A number of companies, such as Midlands Electricity, have got rid of outside contractors and now employ their doorstep sales teams direct.
Roger Murray, Midlands' managing director of energy services, says that over the next six months it is trebling the size of its doorstep selling team to 600 - of whom 400 will be dedicated to defending its local franchise and 200 to capturing new customers from other suppliers.
Mr Murray says Midlands' worst case scenario would be a net loss of 10 per cent of its customer base over five years. But he adds: "We would be mortified if the loss was anywhere near that figure."
Whether competition works and how many customers switch will depend, crucially, on how far bills fall. Margins are low in electricity supply and swapping suppliers is expected to yield savings of about 10 per cent on the average domestic bill of pounds 254 a year.
Based on this, Swalec's Mr Roberts believes that about 10 per cent of households will change supplier compared with a figure of 27 per cent in the gas market.
"Competition between the suppliers won't be anything other than real but the numbers switching will be lower because of inertia and the level of savings available," he says.
This is a view disputed by Centrica, which trades as British Gas and is one of only two non-electricity companies to have applied for a supply licence.
Centrica has already signed up 440,000 customers, has expressions of interest from a further 1.5 million and has set its sights on capturing 15-20 per cent of the market, which would give it well over four million new customers.
"If 30 per cent of gas customers have switched, then why shouldn't the same apply with electricity?" asks Centrica's chief executive Roy Gardner.
Electricity executives say this will not happen because the savings will be much lower. Mr Gardner disputes this arguing that the savings will be virtually identical, making Centrica's "dual fuel" offer every bit as attractive as those of the electricity companies.
As ever, there is a lot of hype and propaganda surrounding the exercise. Although Centrica has signed 440,000 customers, only 15,000-20,000 will switch on day one.
Likewise Eastern, one of the regions in the first wave of liberalisation, has signed 200,000 customers outside its area. But only a fraction of those will go live today since only three other areas of the country - Manweb, Yorkshire and Scottish Power - are now open to limited competition.

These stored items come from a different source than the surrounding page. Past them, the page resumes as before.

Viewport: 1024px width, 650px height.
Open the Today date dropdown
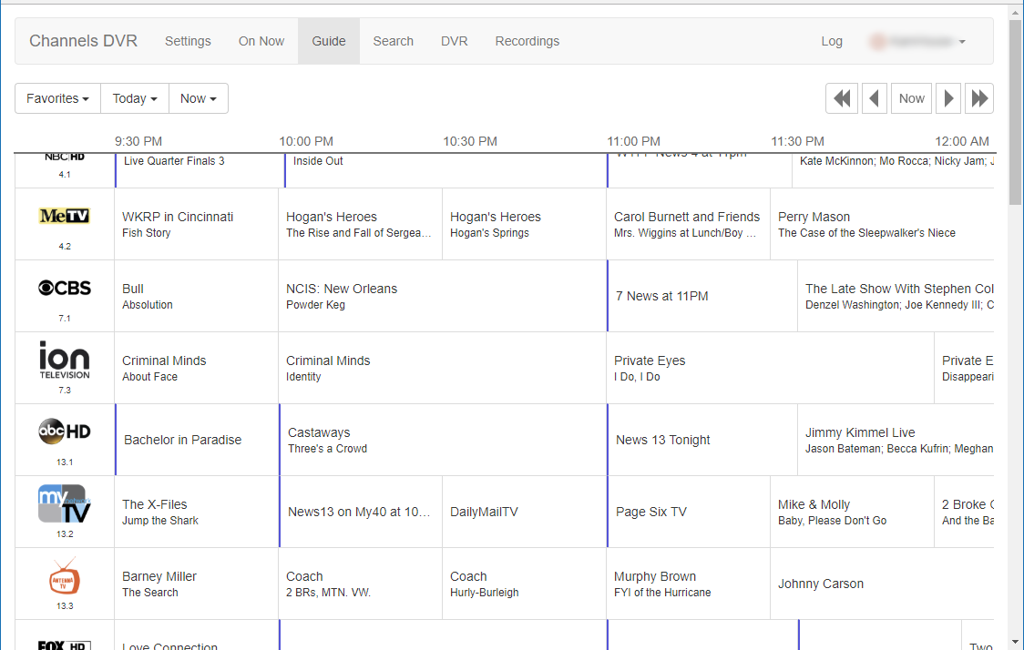click(135, 98)
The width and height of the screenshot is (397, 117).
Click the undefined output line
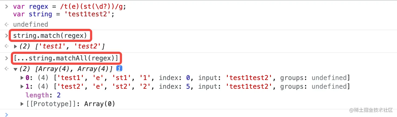click(x=31, y=24)
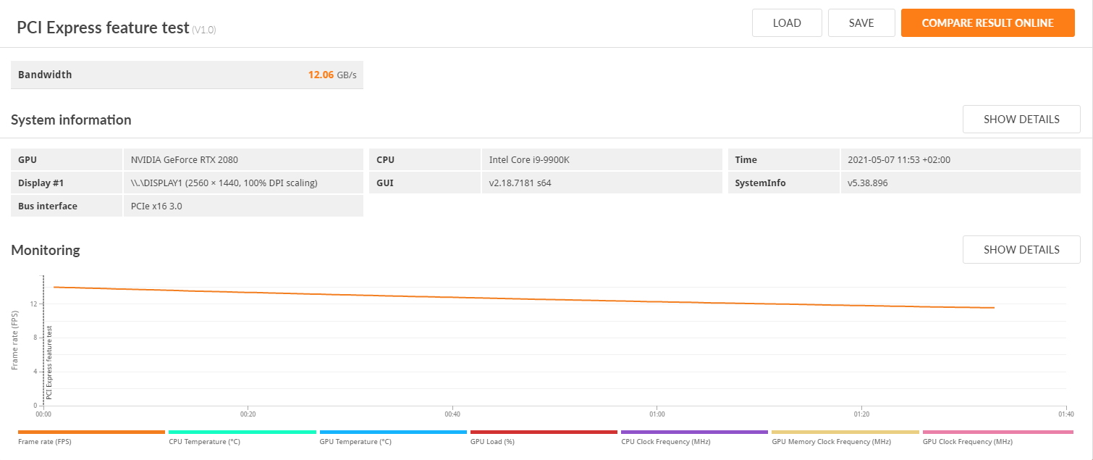The width and height of the screenshot is (1093, 460).
Task: Show details for System information
Action: tap(1021, 120)
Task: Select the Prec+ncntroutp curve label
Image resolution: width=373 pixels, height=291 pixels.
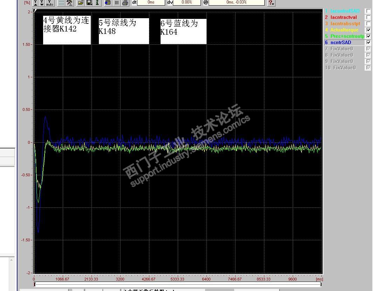Action: pyautogui.click(x=347, y=36)
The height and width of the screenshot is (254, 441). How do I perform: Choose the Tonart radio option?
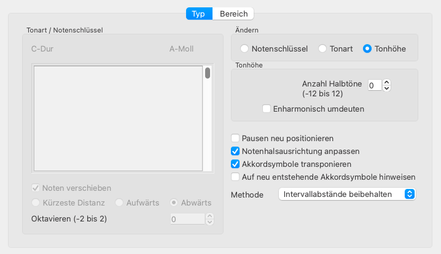[322, 48]
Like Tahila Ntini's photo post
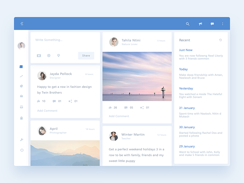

John Geoghegan, director of utilities at the consultancy and IT services group Cap Gemini, is sceptical about the whole exercise arguing that the industry's outdated cost structure will weaken competition, keeping prices artificially high and service levels low.
He says it costs pounds 40 to acquire each new customer but since they yield a net profit of only pounds 3-pounds 5 a year it could take 13 years to achieve a payback. "What is needed is a reduction in energy costs via a more competitive generation market, further consolidation of the supply industry to reduce overheads and marketing costs and a streamlining of customer service costs.
Many in the industry would say amen to all that and indeed the Government and regulators are making moves in those directions.
But whether they will come rapidly enough to justify all the expense and angst that has gone into delivering competition in electricity is anyone's guess.